A faithful copy of every entry is the goal; keep the images out of it.
:::::
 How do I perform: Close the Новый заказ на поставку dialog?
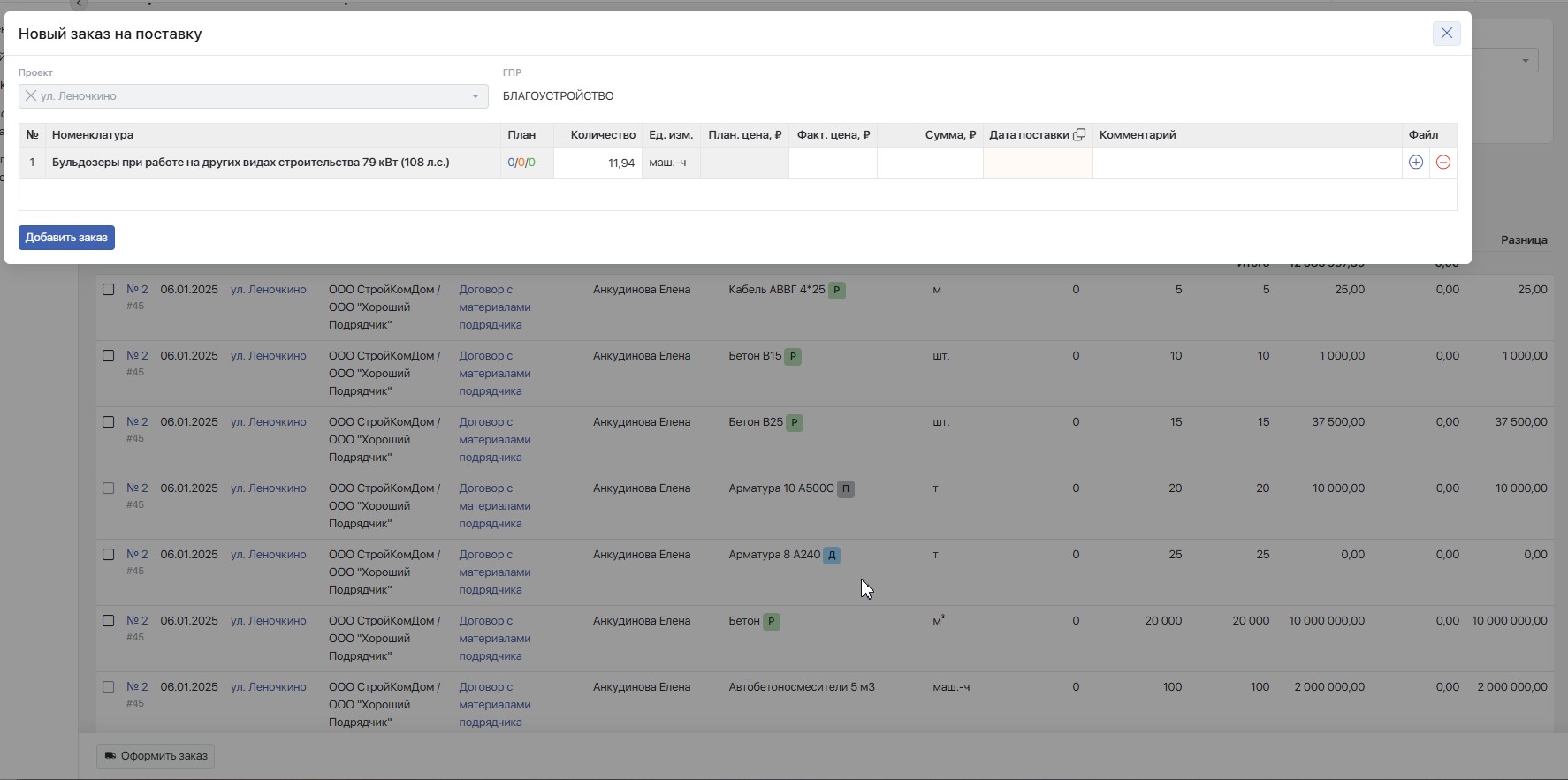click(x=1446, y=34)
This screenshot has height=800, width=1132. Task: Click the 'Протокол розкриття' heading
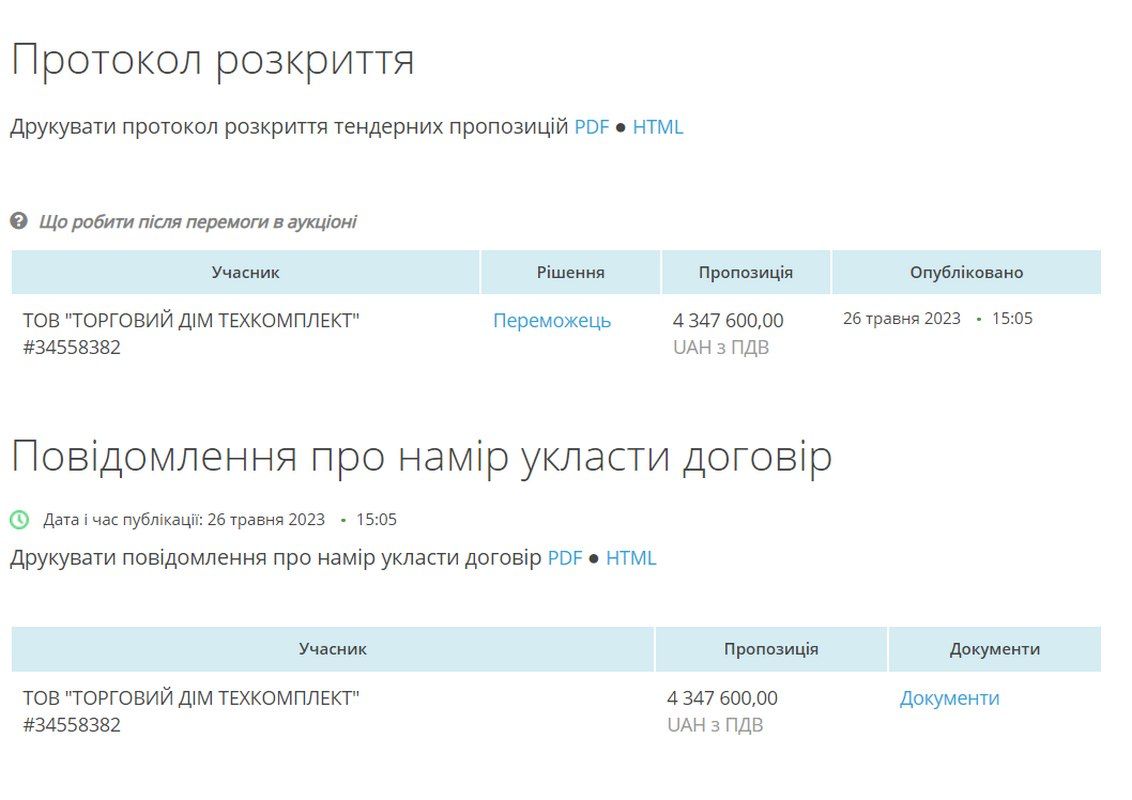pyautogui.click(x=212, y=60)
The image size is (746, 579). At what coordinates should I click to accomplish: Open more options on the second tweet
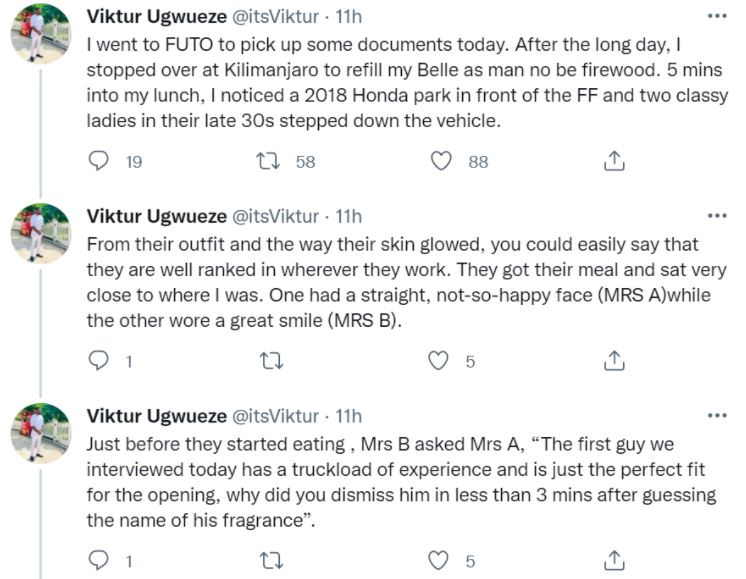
:::::
• Output of the task
 How do I perform: Close the Новый заказ на поставку dialog?
click(x=1446, y=34)
This screenshot has height=800, width=1132. Task: Click the 'Протокол розкриття' heading
pyautogui.click(x=212, y=60)
The image size is (746, 579). At what coordinates should I click to accomplish: Open more options on the second tweet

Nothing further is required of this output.